SH: I don’t know if it’s a delay, a belated understanding; it’s rather that there is an unwillingness to acknowledge the changes in discourse. It has always been like that. 10 per cent of the audience are very open-minded, whereas ca 90 per cent of museum visitors inevitably have a somewhat clichéd mindset, regardless of age and regardless of preferences. Contemporary art has just as strong clichés as traditional art. Besides – some like modern art, some don’t. It is hard to change established preferences, and do we even need to?

MKS: At the same time, this shutting off is mutual. This also pertains to brilliant artists. I go to exhibitions and sometimes I can understand the message and why the artwork was made, but I’m not enthralled.
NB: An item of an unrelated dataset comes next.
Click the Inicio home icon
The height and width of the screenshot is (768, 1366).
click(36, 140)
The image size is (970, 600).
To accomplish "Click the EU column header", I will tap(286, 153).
Some category is missing. I am willing to admit that it is art, because it was made within the art system. But to make the public understand, it needs to have something else. It needs the author’s complete conviction in what he or she is doing.

SH: Unfortunately, it’s an eternal question, this quest for that “something else”. In the 1960s, it became odd to look for the “inner mystique” of art. No new way of thinking about art needed that, and it is still a shunned, if not a somewhat scorned concept. However, as a curator you still expect and look for something brilliant, quintessential etc, something that no one dares to call the magic of art these days. Yet a good curator unfailingly recognizes this “something else”, regardless of what words are used. The curator has to be as talented as the artist. That’s what makes a good exhibition.
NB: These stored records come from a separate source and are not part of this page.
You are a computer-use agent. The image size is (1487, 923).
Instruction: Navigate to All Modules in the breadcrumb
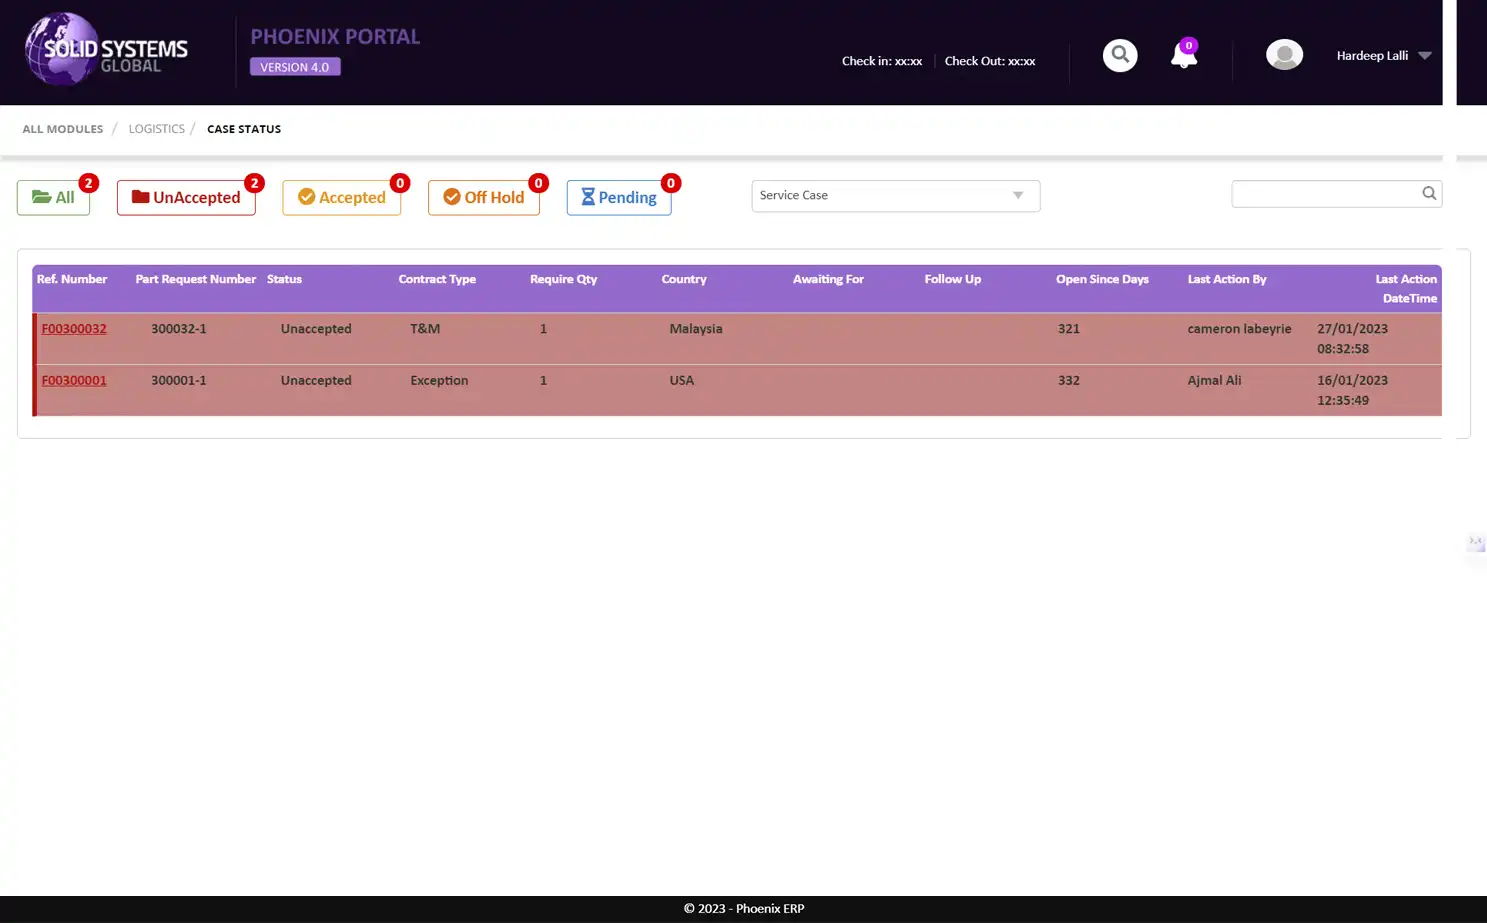click(62, 128)
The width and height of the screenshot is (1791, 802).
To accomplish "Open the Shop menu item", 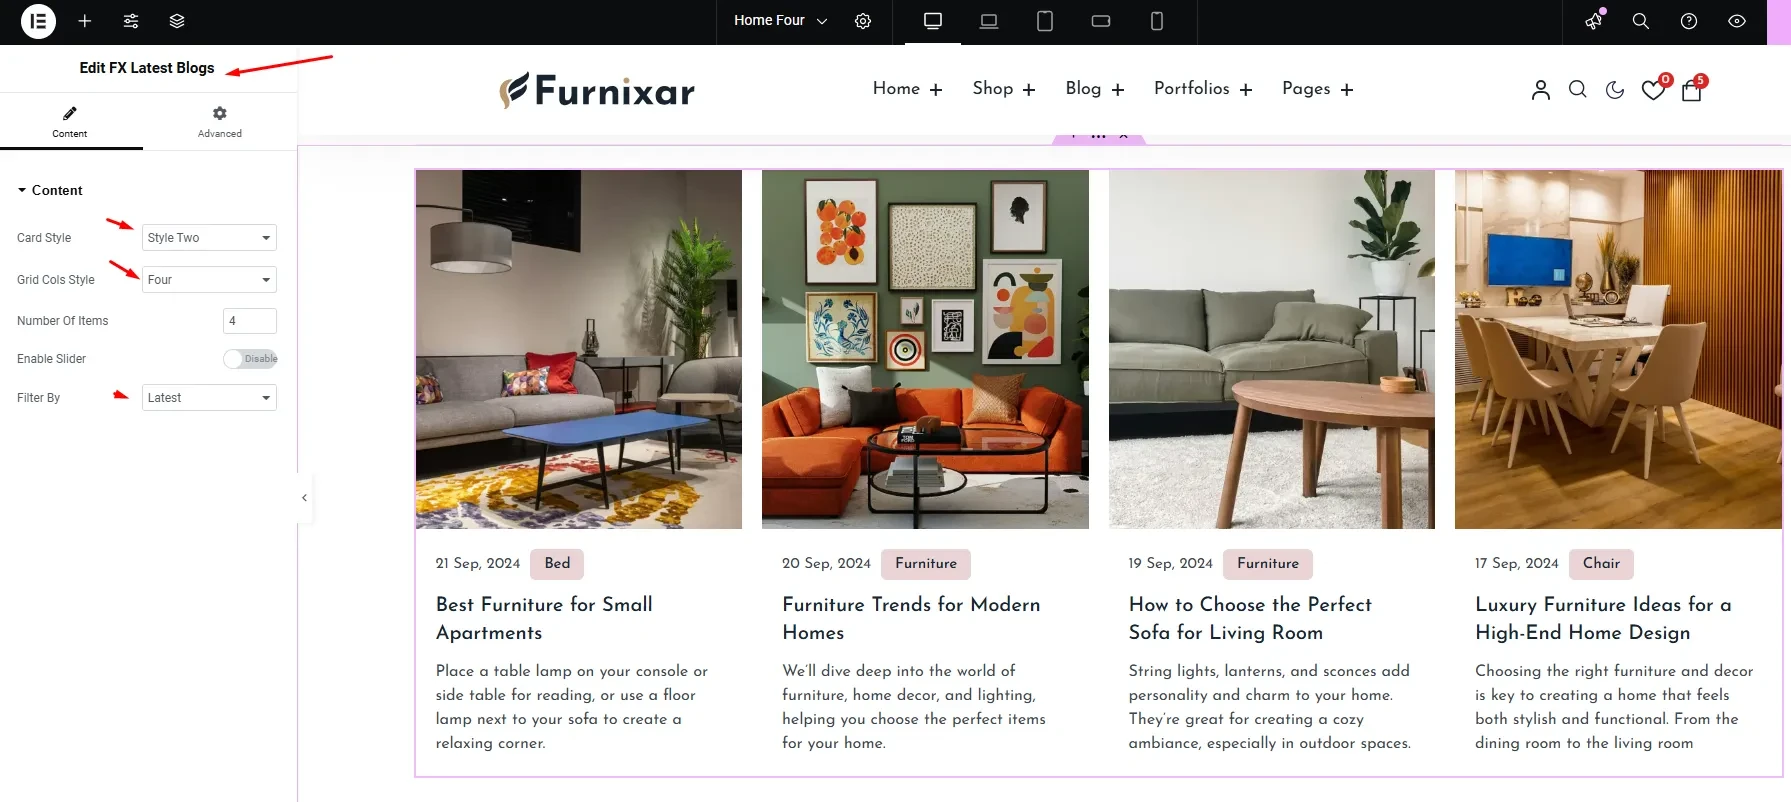I will tap(1004, 89).
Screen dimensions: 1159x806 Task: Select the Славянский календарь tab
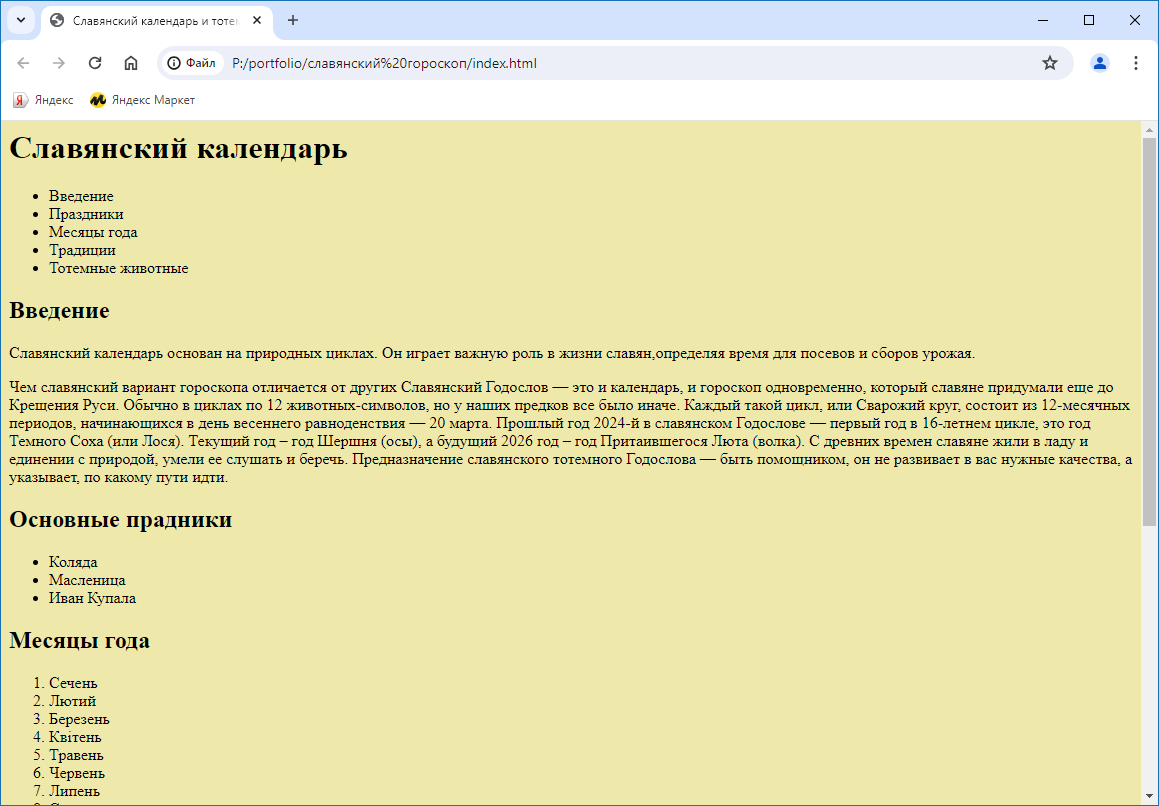(150, 20)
AK: That “something” is probably also what determines those works of art that stand the test of time?

SH: In the old days, the system was simple – the criterion of manual talent and subject interpretation (erudition) applied. The audience, too, was able to distinguish between a good and bad work within that system. Before the 19th century, art was, as a general rule, evaluated by educated people. In the second half of the 19th century, however, people whose education no longer satisfies the classical criteria enter the professional cultural field; the age of mass culture begins.

MKS: Basically, that big change was brought about by the opening of Louvre to the public in 1793. The whole relation to art changes – I don’t need to know something about art to look at it, I don’t need to be “somebody”.
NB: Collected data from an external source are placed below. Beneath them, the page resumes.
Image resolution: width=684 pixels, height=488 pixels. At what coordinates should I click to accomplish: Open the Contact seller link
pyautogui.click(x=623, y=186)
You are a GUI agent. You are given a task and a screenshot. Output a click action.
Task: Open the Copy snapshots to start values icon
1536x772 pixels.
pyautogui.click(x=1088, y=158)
AK: … perhaps art belongs to the people, so to say?

MKS: First it belongs to the state. Citizens’ state. It takes another 100 years for it to belong to the people. And suddenly the world of art becomes artist-centred.

SH: It is no longer centred on the God or the king. And because the former evaluation criteria dissolve, a new so-called art world emerges and starts to construct value judgments through a complicated network of relations. Of course, that abolishes the meaning of the criterion of good and bad art; the concept itself is lost, even. That also leads to the incapacity to judge any individual object.

MKS: Art is a part of the society.

AK: This brings us back to the start – is contemporary art visible and understandable in the society?

MKS: It should be. It’s a matter of habits. There is a bad habit not to concern oneself with or understand contemporary art.

AK: How to break that bad habit?

MKS: It’s a question of world-view. In my opinion, that bad habit is not for us to break. It must break in time and society. It’s a part of being a citizen. If I as a citizen have taken the position that the world concerns me, then art, too, must be included in that world. As a citizen, I must try to understand and carry on a dialogue with art and artists. Tony Bennett has said in his book “The Birth of the Museum” that the museum was and still is the school of citizenship.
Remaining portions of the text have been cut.